Data for this exercise.
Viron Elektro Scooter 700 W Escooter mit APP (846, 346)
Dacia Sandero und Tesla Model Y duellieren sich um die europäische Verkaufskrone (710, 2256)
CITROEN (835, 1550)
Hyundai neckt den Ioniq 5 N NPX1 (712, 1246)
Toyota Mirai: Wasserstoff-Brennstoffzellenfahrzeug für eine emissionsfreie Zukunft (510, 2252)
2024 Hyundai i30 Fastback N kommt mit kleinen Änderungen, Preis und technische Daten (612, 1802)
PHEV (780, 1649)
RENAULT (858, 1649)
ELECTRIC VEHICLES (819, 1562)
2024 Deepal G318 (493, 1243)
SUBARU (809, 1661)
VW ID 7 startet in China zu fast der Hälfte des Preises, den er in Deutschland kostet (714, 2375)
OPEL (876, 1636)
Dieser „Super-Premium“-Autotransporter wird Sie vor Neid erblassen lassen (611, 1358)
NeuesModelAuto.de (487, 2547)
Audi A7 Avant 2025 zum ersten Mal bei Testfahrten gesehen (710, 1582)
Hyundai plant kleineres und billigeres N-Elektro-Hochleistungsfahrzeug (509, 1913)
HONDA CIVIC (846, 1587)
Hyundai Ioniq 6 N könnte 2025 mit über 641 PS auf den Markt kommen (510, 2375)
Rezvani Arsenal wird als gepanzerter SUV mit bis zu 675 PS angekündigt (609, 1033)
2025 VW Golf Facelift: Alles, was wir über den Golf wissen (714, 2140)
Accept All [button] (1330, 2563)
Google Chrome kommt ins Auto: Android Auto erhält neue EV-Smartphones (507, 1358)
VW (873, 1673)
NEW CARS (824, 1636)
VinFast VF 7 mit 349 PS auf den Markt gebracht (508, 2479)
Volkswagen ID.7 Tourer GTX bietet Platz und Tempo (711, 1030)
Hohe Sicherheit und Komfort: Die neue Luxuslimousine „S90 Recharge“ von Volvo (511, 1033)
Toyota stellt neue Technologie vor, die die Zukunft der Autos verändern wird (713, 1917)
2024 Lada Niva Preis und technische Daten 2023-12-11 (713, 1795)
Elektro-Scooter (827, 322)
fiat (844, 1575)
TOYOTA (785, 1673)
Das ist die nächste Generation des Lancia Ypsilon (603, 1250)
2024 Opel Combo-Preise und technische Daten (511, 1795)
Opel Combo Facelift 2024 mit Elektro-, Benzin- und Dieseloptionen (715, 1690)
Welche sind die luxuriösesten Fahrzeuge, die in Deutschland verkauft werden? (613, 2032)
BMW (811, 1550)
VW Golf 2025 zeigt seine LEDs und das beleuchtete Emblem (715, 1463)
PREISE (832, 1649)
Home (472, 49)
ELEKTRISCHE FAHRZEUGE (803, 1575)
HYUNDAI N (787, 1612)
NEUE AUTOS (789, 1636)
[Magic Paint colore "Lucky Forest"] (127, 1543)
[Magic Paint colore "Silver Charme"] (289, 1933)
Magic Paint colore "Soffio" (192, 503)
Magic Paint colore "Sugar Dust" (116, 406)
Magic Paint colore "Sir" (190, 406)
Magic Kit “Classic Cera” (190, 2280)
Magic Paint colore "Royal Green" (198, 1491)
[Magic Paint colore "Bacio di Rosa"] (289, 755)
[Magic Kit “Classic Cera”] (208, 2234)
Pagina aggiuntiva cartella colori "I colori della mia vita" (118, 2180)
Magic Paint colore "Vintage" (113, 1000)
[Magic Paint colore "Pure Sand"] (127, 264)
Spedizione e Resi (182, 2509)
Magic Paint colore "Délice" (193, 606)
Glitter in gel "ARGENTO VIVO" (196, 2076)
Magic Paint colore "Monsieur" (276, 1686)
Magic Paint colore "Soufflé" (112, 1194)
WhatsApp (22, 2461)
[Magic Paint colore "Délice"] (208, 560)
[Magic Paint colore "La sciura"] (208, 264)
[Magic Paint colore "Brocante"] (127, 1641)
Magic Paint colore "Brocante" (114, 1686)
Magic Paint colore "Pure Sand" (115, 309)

Required work.
Each line from the top of the records down to the one with "RENAULT (858, 1649)" must be retyped exactly; include both ends and nothing else.

Response below.
Viron Elektro Scooter 700 W Escooter mit APP (846, 346)
Dacia Sandero und Tesla Model Y duellieren sich um die europäische Verkaufskrone (710, 2256)
CITROEN (835, 1550)
Hyundai neckt den Ioniq 5 N NPX1 (712, 1246)
Toyota Mirai: Wasserstoff-Brennstoffzellenfahrzeug für eine emissionsfreie Zukunft (510, 2252)
2024 Hyundai i30 Fastback N kommt mit kleinen Änderungen, Preis und technische Daten (612, 1802)
PHEV (780, 1649)
RENAULT (858, 1649)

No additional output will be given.